--- Begin READING PASSAGE ---
5. The state commission of inquiry tasked with investigating the circumstances that led to the death of 45 men and boys attending the 2021 Lag B’Omer festival on Mt. Meron published its report yesterday. It found that Prime Minister Netanyahu, former Public Security Minister Ohana, Police Commissioner Shabtai and former Religious Services Minister Avitan all bore personal responsibility for the disaster. In response, the Likud accused the inquiry of being a politically motivated attack by the previous Bennett-Lapid government. As well as being criticised by Lapid, who called for Netanyahu to resign, this response was attacked from within the Likud itself. Economy Minister Barkat said: “It is a grave mistake to turn the commission of inquiry into the Mt. Meron disaster into a political event.” Likud MK Eli Dellal wrote on X: “If you have nothing smart/good/leader-like to say, it’s best not to say anything.” Likud MK Tally Gotliv said: “I am a Likud member and I do not agree with the Likud’s infuriating response to the Meron commission’s conclusions.” Ohana, also from the Likud and now the Speaker of the Knesset, accepted the findings of the report and said the catastrophe resulted from "a long-standing failure in organising the event and the infrastructure of the place."

6. The Shin Bet intelligence service has followed the IDF in beginning its own operational review into the October 7th massacres and the events leading up to them. The review will take several weeks – a possibly months – and will consider the handling of intelligence received on the evening of October 6th indicating a possible attack. Shin Bet head Ronen Bar took responsibility for intelligence failures shortly after the event, saying “the responsibility resides with me for our failure to produce a satisfactory warning.”
--- End READING PASSAGE ---
--- Begin PROVIDED INFORMATION ---
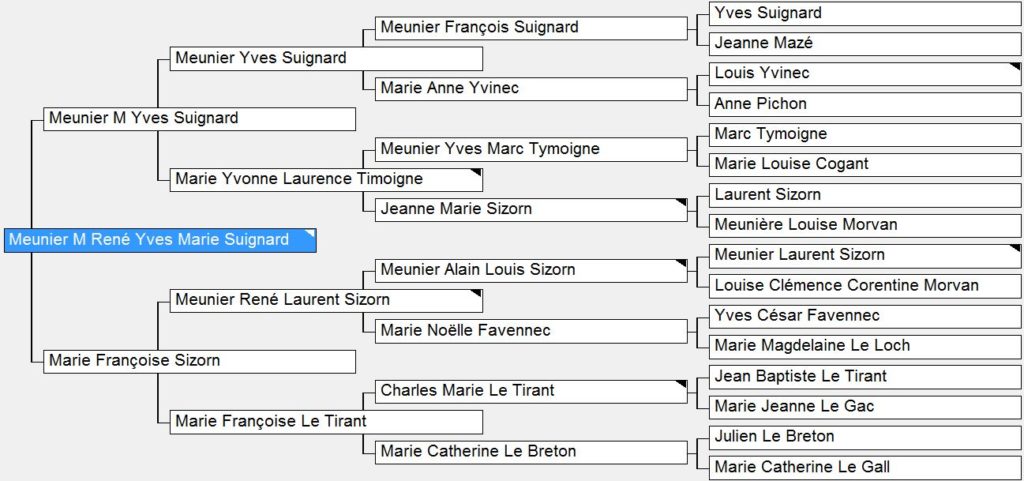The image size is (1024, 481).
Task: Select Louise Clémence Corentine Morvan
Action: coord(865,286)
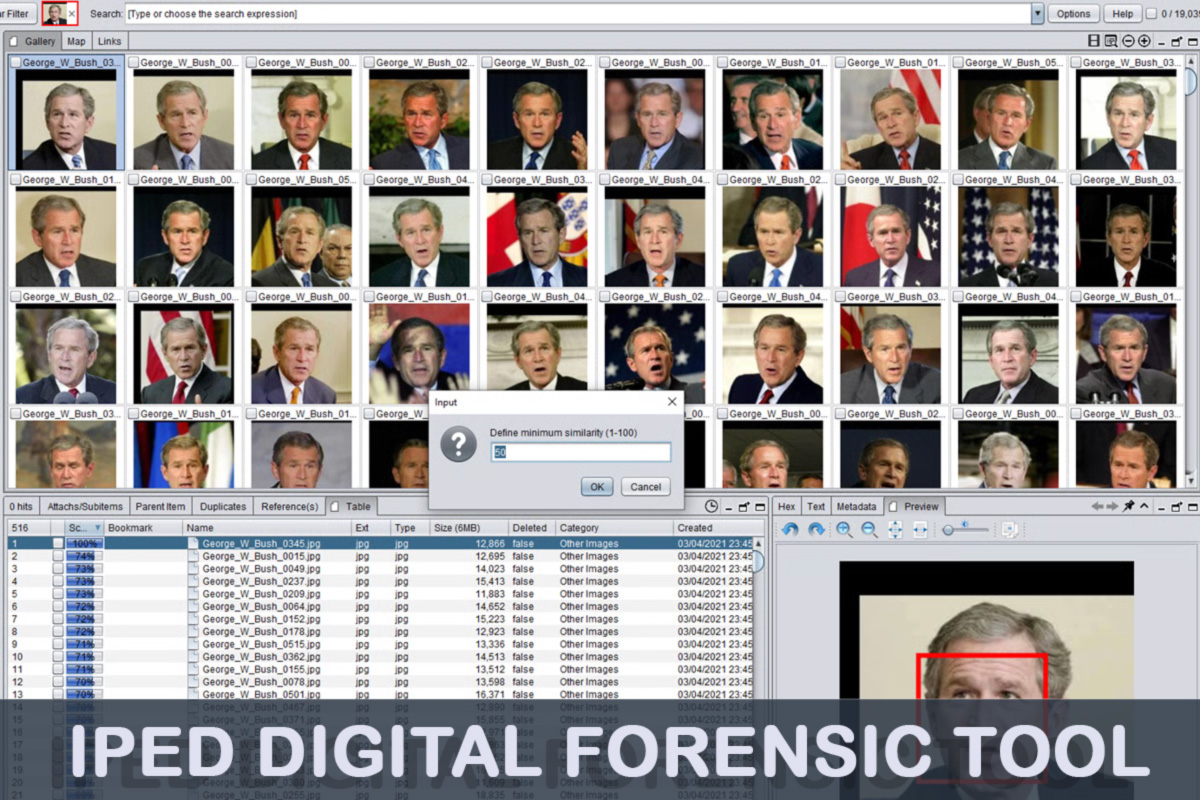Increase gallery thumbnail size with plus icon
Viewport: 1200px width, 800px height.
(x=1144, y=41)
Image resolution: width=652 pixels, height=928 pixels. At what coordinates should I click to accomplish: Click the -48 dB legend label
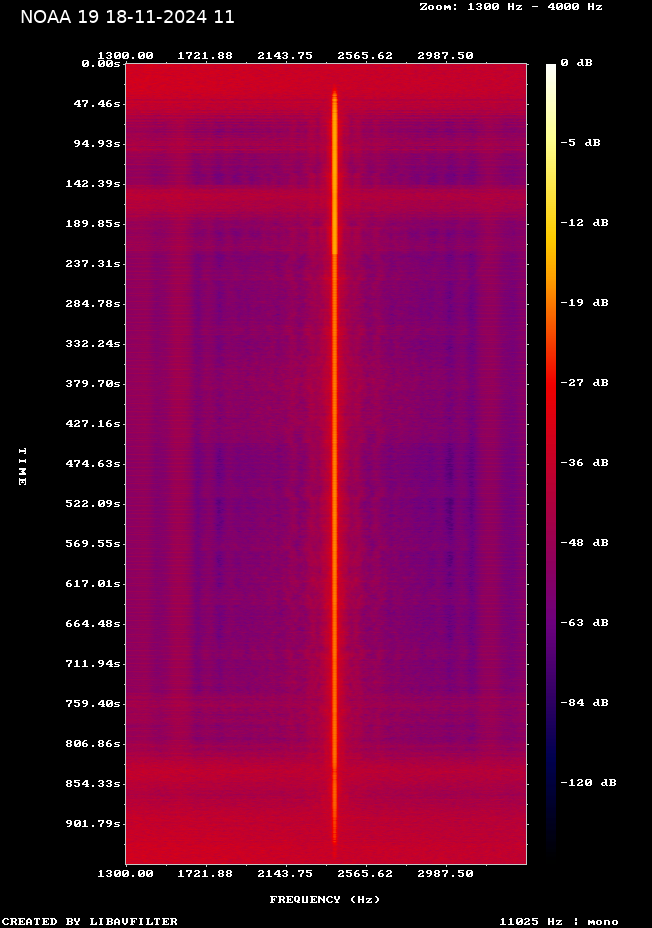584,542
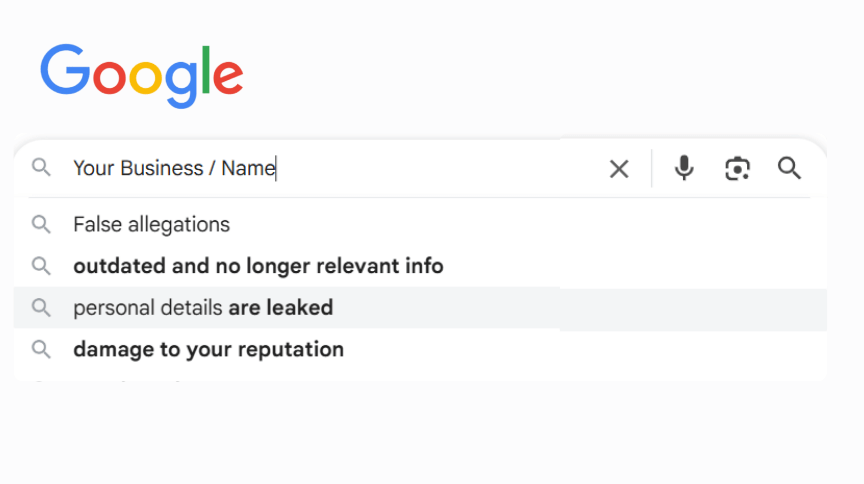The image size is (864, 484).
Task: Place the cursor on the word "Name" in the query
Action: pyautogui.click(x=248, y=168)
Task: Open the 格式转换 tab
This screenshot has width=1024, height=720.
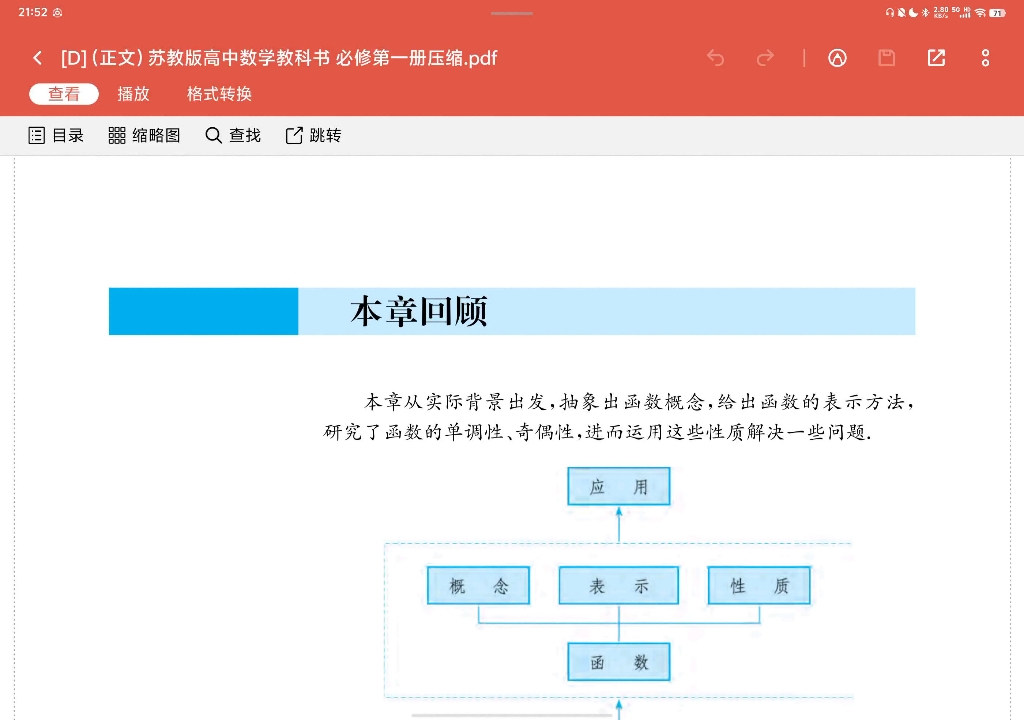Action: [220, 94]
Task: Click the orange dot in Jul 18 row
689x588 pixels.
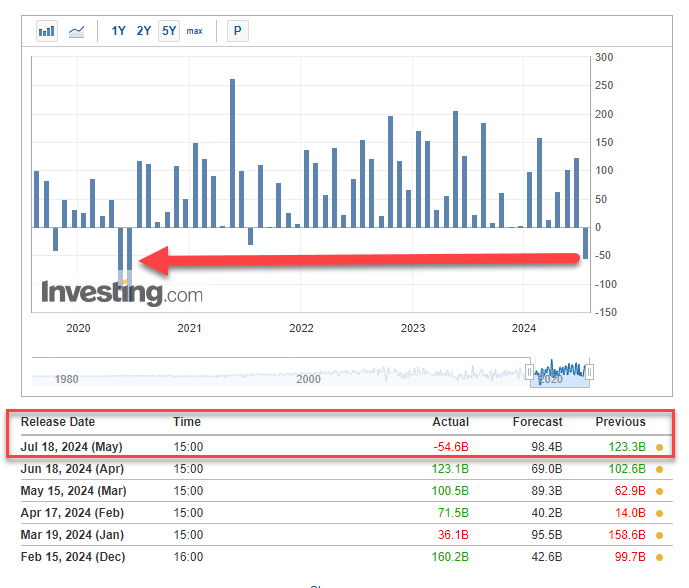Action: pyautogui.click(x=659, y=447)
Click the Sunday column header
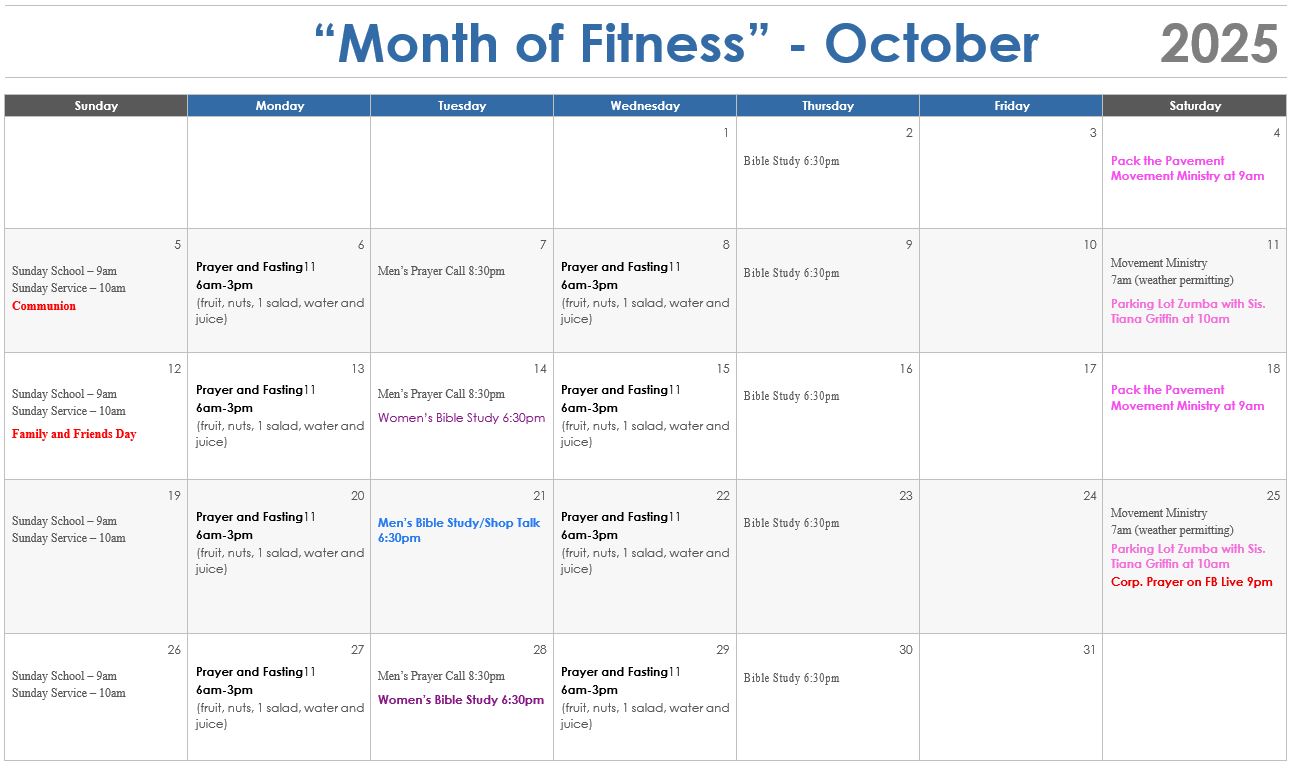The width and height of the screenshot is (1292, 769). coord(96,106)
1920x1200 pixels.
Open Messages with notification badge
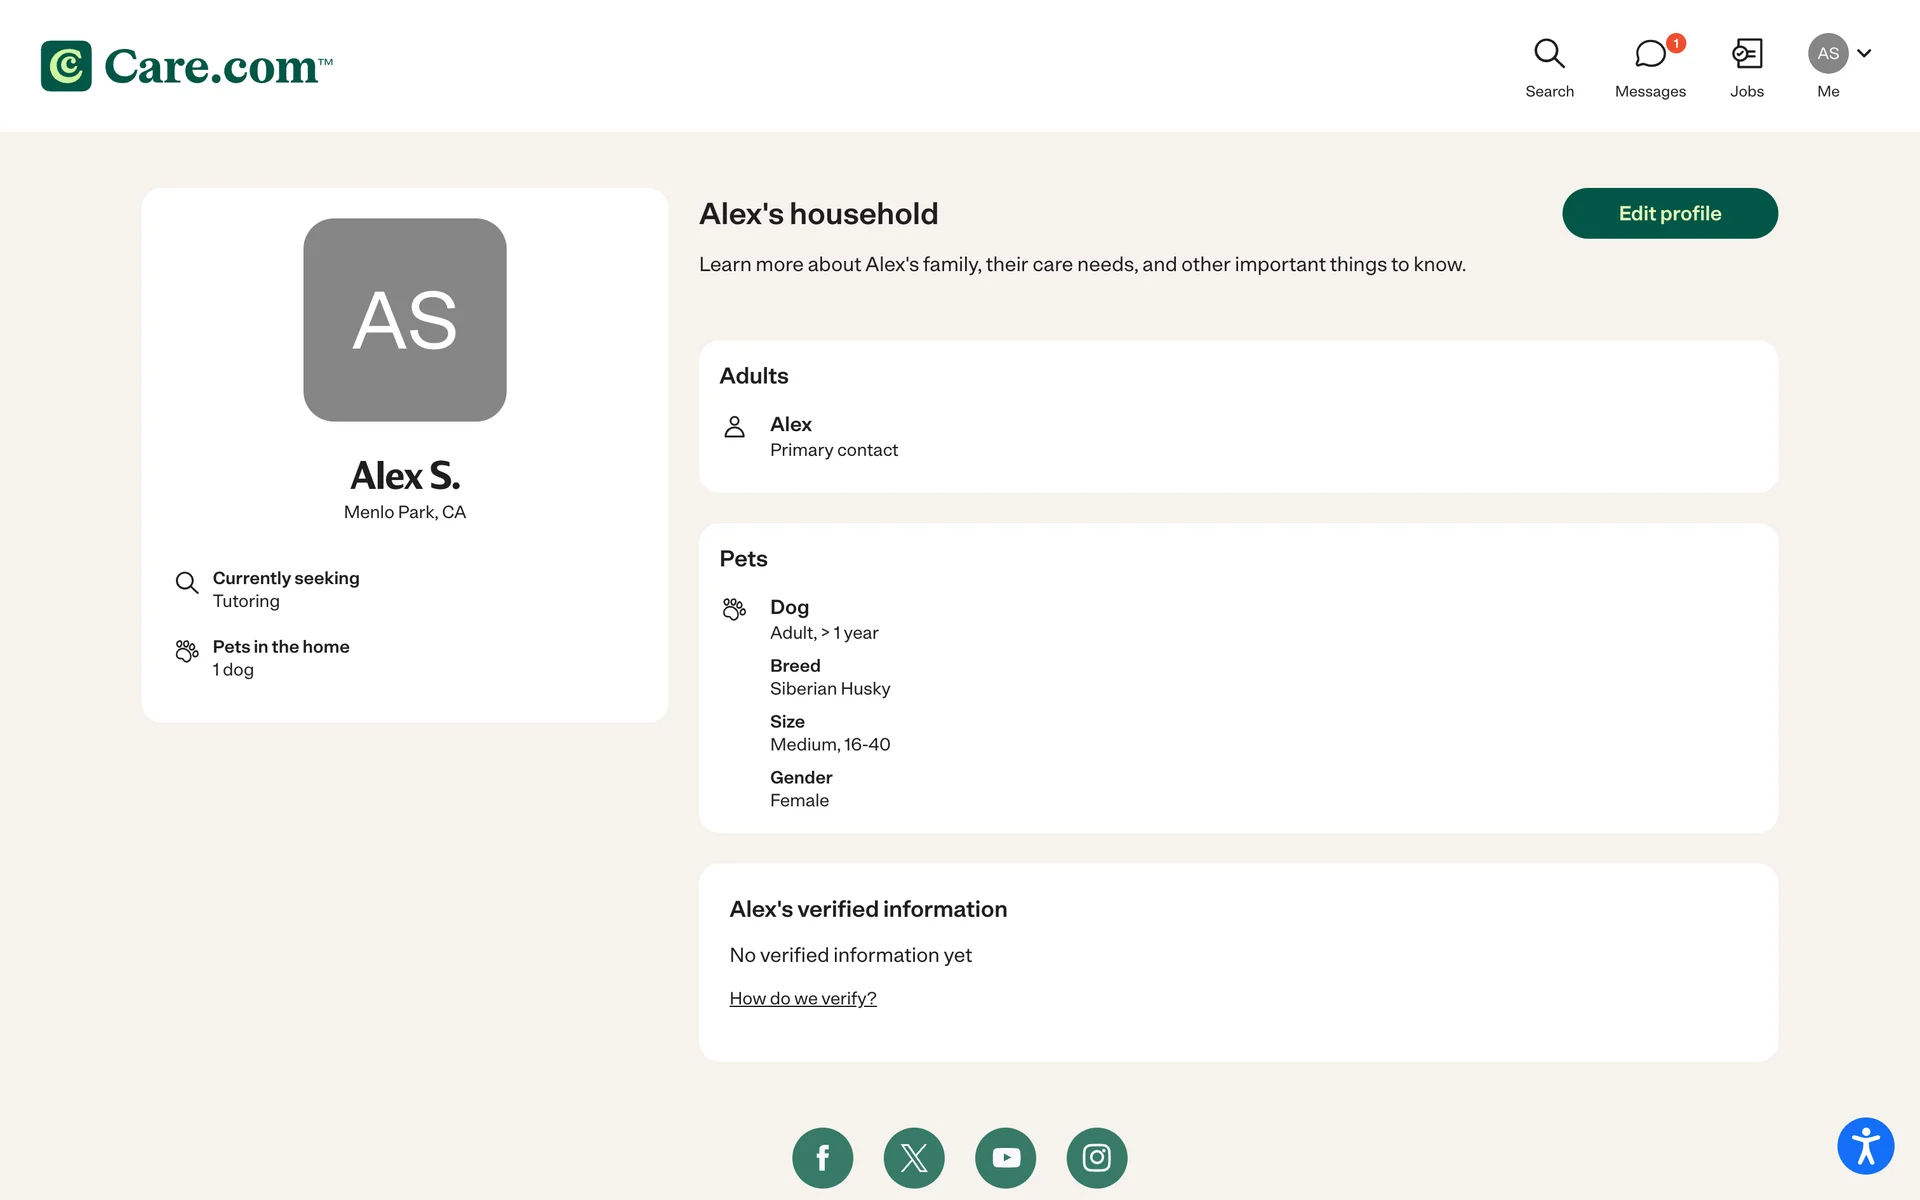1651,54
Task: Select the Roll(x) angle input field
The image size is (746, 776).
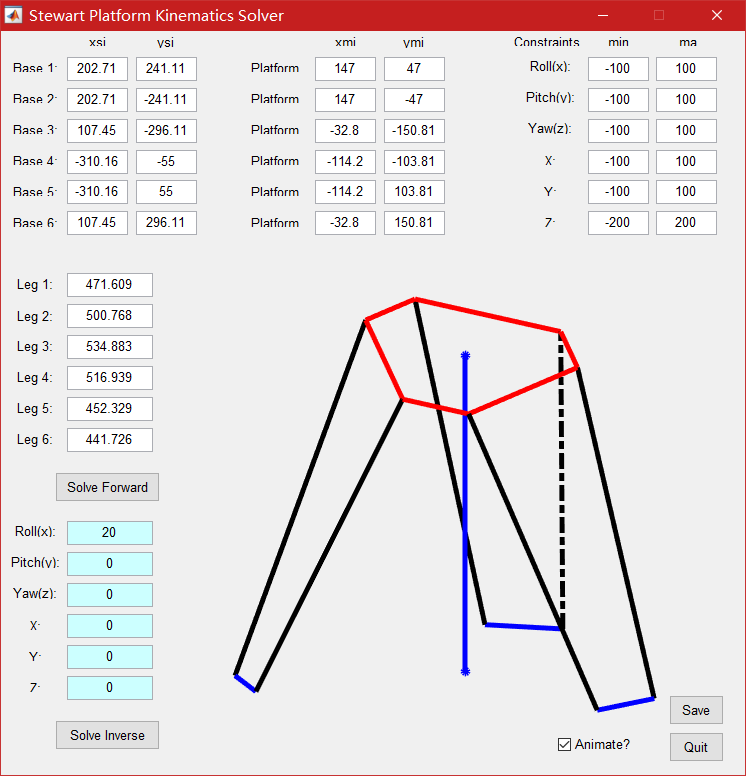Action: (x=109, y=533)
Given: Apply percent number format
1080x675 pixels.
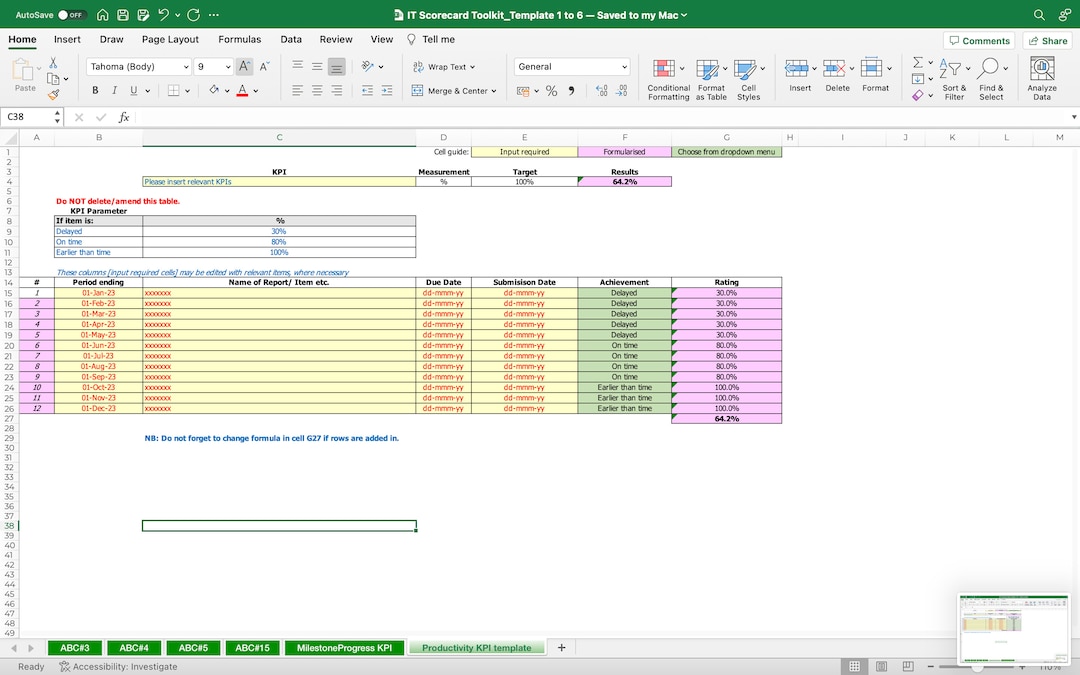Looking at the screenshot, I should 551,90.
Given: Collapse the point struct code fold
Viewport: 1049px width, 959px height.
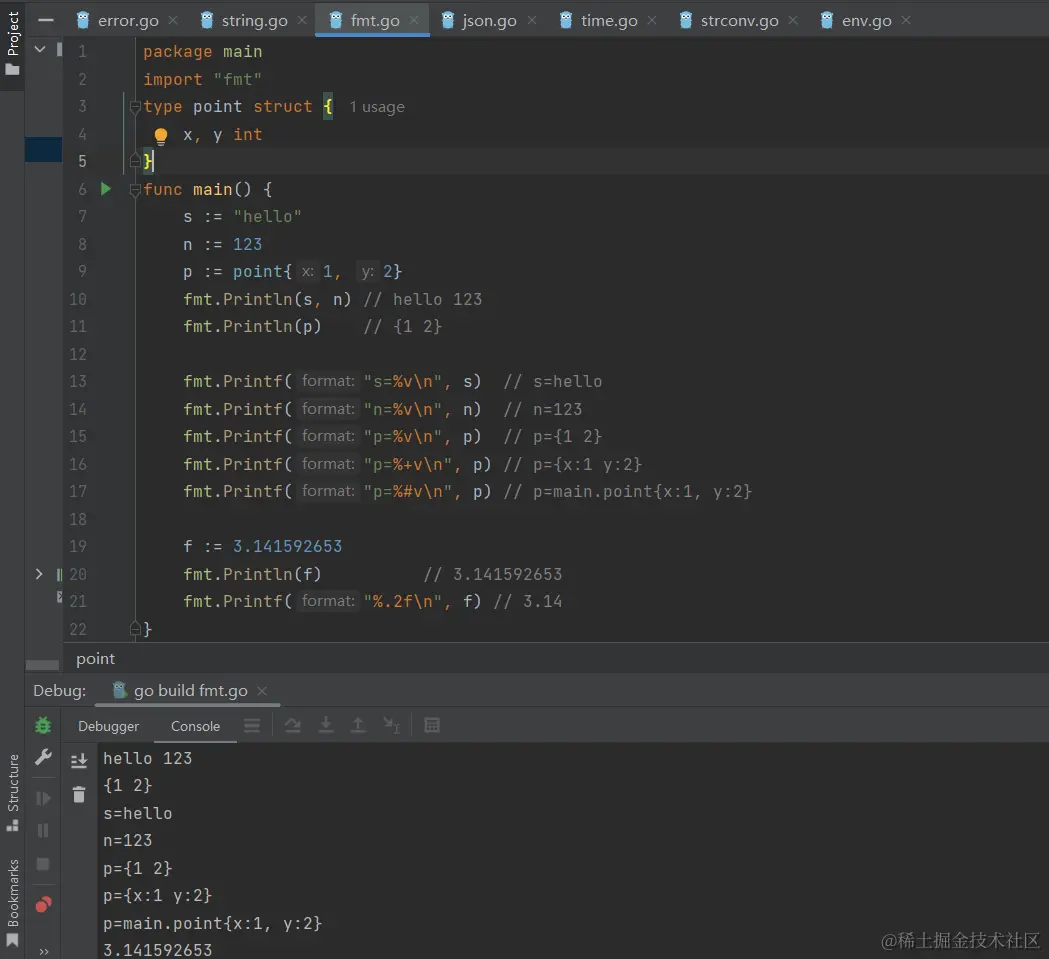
--- End PROVIDED INFORMATION ---
**GOALS:**
**1.** According to the news passage on the Meron inquiry and the Shin Bet review, how many people died at the 2021 Lag B'Omer festival on Mt. Meron?
**2.** Please pick up the news passage on the Meron inquiry and the Shin Bet review after its final sentence and carry it forward.
The lines are not needed for anything here.

**SET OF ANSWERS:**
**1.** 45 men and boys.

**2.**
7. For the first time, Houthi attacks on Red Sea vessels have resulted in fatalities to crew. Three crew members of the Barbados-flagged True Confidence died after a Houthi missile strike hit the vessel yesterday. The government of the Philippines has confirmed that two of its citizens were among those killed. The news comes days after the Belize-flagged cargo ship, Rubymar, became the first vessel to sink after being hit by Houthi missiles. Also yesterday, according to US CENTCOM, the US conducted “self-defence strikes against two unmanned aerial vehicles in a Houthi controlled area of Yemen that presented an imminent threat to merchant vessels and US Navy ships in the region." On Tuesday, the US shot down a ballistic missile and three drones launched from Yemen at the destroyer USS Carney. Three anti-ship missiles and three sea drones were also fired at the ship. Communications cables under the Red Sea were also cut this week, affecting 25 percent of data traffic flowing between Asia and Europe. The cause of the damage is as yet unknown. The Houthis have carried out more than 60 Red Sea attacks in recent months, with analysts assessing that the US coalition’s strikes at missile-launching sites are not having a deterrent effect.